I am having a very hard time getting an executable to run from within a PHP script (using exec(), or a number of other PHP commands I've tried).

The issue seems to be coming down to a question of user permissions (possibly?) or Windows/server configuration, which I know very little about.

I'm currently testing on Windows localhost, using WAMPserver. I currently have a .bat file with the command to run my executable, just as I would run it from the command line. When running from the command line, the .exe works fine; similarly, when I click the .bat file directly, it starts up and runs the .exe as it should. However, when I try to run it from the PHP script (currently by using exec('open.bat');, although I've tried numerous other ways of launching it), it activates something called "Windows Interactive Services Detection".

From what I've read, this has something to do with Windows' "sessions", whereby user programs are run in session 1, and system processes are run in session 0, for the sake of security. But for some reason, I'm allowed to run the .bat fine if I simply click on it.

So perhaps it has to do with the user in which PHP is executing the batch file?

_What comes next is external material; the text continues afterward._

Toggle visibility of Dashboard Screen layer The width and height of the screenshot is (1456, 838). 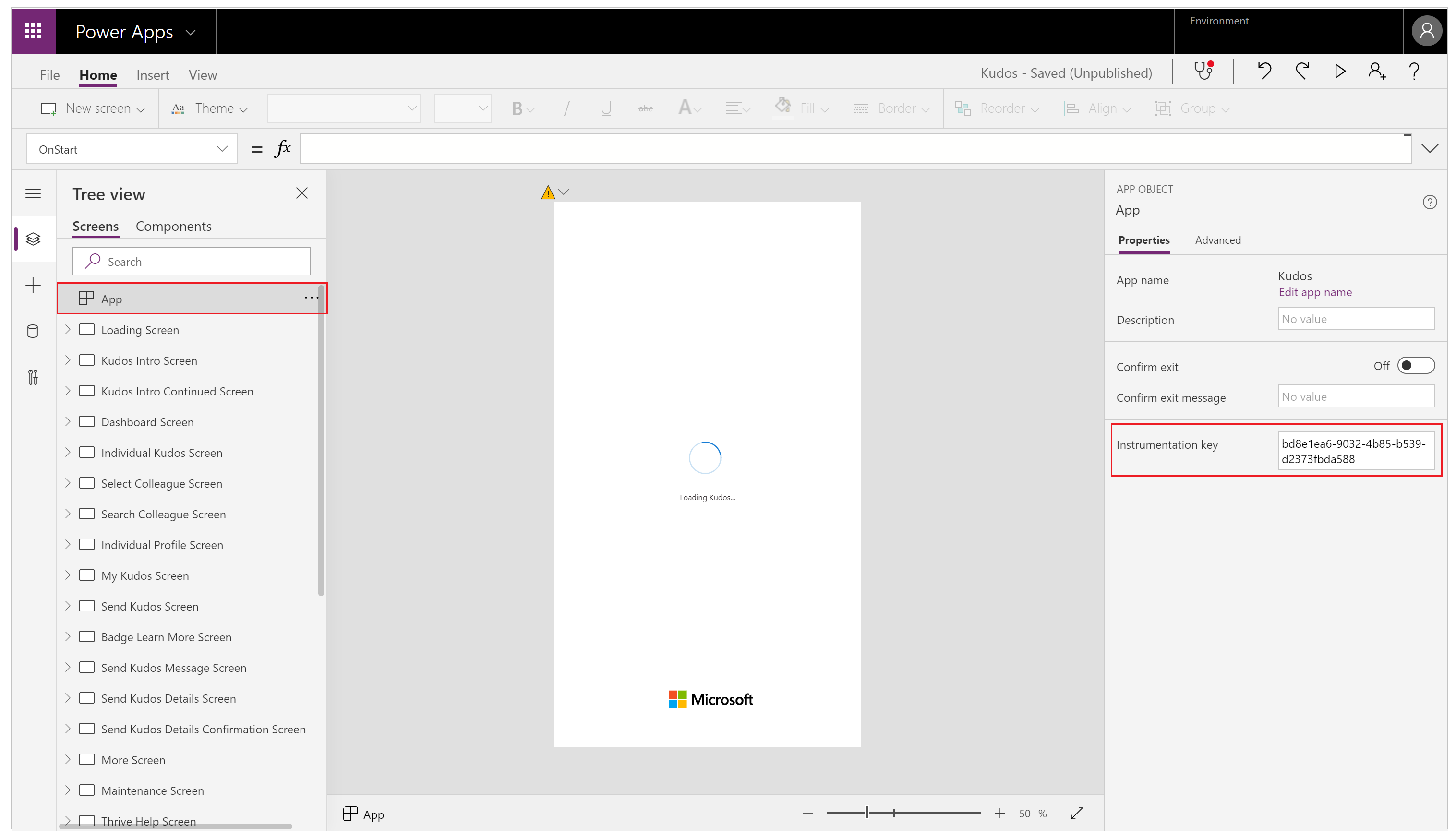pyautogui.click(x=86, y=421)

I've tried a few methods of running the file as a different user, such as using CPAU, which allows a program to execute under a different user. Again, when clicking on the batch file directly, the program worked fine, but when activating it from PHP, it didn't work (when using CPAU, rather than Interactive Services Detection popping up, it simply didn't do anything).

Has anybody encountered a similar issue while attempting to run an executable from within PHP, or have an idea of how I might get it to run?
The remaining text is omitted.